OGJ Newsletter

July 26, 2021


Cybersecurity measures ordered for pipelines

Owners and operators of oil and gas pipelines designated as critical pipelines must implement “a number of urgently needed protections against cyber intrusions,” the Transportation Security Administration (TSA) announced June 20.

The security directive requires “specific mitigation measures to protect against ransomware attacks and other known threats to information technology and operational technology systems, develop and implement a security contingency and recovery plan, and conduct a cybersecurity architecture design review,” TSA said.

The agency was advised in developing its security directive by the Cybersecurity and Infrastructure Security Agency, both agencies being part of the Department of Homeland Security (DHS).

“Through this security directive, DHS can better ensure the pipeline sector takes the steps necessary to safeguard their operations from rising cyber threats,” Homeland Security Secretary Alejandro Mayorkas said.

TSA did not release the text of the directive along with the announcement, nor has it yet responded to questions about whether the text will be made publicly available.

This is the second security directive issued by TSA to the pipeline sector since a ransomware attack on the Colonial Pipeline in early May. The first directive required pipeline companies to conduct a cybersecurity review, with a late-June deadline for reporting the results (OGJ Online, June 11, 2021).

Plains All American, Oryx Midstream create Permian basin JV

Plains All American and Oryx Midstream Holdings LLC, a portfolio company of Stonepeak Infrastructure Partners, have entered into a definitive agreement to merge assets, operations, and commercial activities within the Permian basin into a new joint venture, Plains Oryx Permian Basin LLC.

The deal will include all of Oryx’s Permian assets and, with the exception of Plains’ long-haul pipeline systems and certain of its intra-basin terminal assets, the vast majority of Plains’ assets are within the Permian basin.
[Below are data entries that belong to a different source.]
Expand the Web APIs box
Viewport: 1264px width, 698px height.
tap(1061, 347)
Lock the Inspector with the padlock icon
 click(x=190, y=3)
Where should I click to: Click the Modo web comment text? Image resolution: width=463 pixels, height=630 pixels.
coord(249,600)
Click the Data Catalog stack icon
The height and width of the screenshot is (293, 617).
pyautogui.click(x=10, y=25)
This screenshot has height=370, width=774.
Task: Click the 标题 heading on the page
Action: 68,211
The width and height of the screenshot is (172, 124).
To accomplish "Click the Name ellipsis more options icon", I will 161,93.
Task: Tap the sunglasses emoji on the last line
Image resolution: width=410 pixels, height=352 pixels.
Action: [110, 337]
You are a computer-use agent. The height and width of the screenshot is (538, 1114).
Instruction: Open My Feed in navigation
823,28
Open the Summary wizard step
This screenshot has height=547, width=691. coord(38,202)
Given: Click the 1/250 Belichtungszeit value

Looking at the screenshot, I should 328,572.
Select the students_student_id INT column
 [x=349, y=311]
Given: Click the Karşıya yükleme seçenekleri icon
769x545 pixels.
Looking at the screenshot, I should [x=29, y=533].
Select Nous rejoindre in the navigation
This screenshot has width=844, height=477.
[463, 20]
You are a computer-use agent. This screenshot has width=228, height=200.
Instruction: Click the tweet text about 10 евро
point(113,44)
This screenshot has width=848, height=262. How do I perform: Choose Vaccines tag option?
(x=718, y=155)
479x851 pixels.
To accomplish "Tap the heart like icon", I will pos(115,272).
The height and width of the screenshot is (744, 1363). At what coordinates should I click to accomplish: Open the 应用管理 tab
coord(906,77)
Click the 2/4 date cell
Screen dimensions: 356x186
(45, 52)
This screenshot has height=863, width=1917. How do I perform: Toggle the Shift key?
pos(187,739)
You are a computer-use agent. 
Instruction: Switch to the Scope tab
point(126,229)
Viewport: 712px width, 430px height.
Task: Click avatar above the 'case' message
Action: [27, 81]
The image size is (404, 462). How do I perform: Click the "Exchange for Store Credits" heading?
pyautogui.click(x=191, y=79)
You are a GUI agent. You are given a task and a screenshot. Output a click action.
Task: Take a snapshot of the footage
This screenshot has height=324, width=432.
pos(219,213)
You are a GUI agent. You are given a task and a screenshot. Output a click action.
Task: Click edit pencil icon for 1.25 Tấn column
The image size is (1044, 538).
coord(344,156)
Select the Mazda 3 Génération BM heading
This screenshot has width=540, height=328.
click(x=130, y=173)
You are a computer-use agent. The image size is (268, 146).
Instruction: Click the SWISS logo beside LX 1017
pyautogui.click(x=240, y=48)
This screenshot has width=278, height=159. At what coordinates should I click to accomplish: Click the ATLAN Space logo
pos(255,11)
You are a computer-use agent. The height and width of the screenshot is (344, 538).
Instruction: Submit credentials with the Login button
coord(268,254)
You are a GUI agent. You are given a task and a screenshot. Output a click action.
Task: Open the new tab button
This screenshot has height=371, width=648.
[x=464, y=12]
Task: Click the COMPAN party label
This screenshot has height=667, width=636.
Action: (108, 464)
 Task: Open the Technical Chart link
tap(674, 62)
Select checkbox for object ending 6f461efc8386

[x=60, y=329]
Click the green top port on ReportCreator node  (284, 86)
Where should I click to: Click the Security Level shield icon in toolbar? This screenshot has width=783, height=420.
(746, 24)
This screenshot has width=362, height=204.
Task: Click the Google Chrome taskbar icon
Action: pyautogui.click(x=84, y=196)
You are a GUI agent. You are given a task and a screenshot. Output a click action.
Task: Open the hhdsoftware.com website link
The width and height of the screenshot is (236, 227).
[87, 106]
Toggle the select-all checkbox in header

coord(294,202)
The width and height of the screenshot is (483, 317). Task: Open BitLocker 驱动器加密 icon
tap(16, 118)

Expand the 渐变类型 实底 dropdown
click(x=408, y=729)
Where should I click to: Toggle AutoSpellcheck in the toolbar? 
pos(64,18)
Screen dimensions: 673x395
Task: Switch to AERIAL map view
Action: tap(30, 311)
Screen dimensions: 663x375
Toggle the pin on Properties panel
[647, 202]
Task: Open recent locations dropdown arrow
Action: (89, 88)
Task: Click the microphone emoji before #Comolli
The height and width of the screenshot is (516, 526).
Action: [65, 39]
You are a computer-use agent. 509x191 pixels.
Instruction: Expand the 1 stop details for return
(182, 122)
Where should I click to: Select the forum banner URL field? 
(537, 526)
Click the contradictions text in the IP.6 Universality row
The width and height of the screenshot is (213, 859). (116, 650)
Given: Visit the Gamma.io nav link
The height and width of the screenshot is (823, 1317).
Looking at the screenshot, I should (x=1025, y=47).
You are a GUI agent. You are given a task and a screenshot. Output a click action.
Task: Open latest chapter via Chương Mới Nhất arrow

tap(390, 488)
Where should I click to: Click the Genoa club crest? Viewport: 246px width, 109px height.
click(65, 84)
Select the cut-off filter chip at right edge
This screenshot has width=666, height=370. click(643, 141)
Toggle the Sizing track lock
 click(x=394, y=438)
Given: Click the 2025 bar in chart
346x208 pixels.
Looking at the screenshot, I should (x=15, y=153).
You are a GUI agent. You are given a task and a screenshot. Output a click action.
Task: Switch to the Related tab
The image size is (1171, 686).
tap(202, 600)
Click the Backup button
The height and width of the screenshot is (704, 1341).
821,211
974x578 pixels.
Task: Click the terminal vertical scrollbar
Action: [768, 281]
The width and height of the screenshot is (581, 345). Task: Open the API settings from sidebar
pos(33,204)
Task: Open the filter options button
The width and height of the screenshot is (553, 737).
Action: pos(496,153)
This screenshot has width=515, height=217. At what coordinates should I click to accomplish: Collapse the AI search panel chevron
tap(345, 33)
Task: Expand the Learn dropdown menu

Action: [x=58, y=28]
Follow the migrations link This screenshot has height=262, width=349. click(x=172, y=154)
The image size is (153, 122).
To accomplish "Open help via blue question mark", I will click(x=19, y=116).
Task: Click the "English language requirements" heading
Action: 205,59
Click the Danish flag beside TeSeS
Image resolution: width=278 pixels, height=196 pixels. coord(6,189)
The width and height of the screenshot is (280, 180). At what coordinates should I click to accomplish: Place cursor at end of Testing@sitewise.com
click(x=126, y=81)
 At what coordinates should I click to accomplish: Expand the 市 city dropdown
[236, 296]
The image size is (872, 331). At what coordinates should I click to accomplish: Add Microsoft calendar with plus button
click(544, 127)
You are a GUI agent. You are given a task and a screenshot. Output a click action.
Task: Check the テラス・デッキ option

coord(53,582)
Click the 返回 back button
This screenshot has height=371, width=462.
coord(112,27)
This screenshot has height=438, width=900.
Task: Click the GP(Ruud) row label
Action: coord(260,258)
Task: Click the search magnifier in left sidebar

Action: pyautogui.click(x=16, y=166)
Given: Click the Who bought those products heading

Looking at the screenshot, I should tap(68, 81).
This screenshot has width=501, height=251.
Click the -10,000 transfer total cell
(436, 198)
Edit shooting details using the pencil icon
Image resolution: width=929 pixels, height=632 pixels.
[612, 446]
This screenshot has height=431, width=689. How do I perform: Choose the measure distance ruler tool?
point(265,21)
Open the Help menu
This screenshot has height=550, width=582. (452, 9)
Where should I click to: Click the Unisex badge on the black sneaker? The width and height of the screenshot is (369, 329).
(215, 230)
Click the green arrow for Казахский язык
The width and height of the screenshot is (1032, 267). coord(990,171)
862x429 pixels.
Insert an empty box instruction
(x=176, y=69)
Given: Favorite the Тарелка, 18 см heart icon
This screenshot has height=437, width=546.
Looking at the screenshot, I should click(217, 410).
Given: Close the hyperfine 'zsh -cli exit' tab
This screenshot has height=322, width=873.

The JV will be operated by Plains with a 65% interest. Oryx will hold 35%.

The joint venture will hold about 5,500 pipeline miles, 6.8 million b/d of pipeline system multi-segment capacity, direct downstream connections to all major intra-basin and downstream markets, and about 4.1 million dedicated system acres, including supply and facilities dedications. The companies expect about $50 million in operational, cost, and capital synergies on a run-rate basis within 12 months.

The Plains assets comprising a part of the JV include 3,900 miles of pipeline and related operational storage capacity located within the Permian basin, long-term acreage dedication, and marketing agreements covering some 2.8 million acres, and supply and facilities dedications.

The Oryx assets include some 1,600 miles of pipeline and related operational storage capacity in the Permian basin, in addition to long-term acreage dedication and marketing agreements covering about 1.3 million acres.

Subject to closing conditions (including refinancing by Oryx of existing debt) and regulatory approvals, the merger agreement is expected to close in this year’s fourth quarter.

Shell, Uniper sign European hydrogen MoU

Shell Gas & Power Developments BV and Uniper Hydrogen GMBH have signed an MoU to accelerate development of a hydrogen economy in Europe. The collaboration will examine infrastructure requirements for large-scale transport of hydrogen and CO2 from the ports of Rotterdam and Wilhelmshaven to North Rhine Westphalia (NRW).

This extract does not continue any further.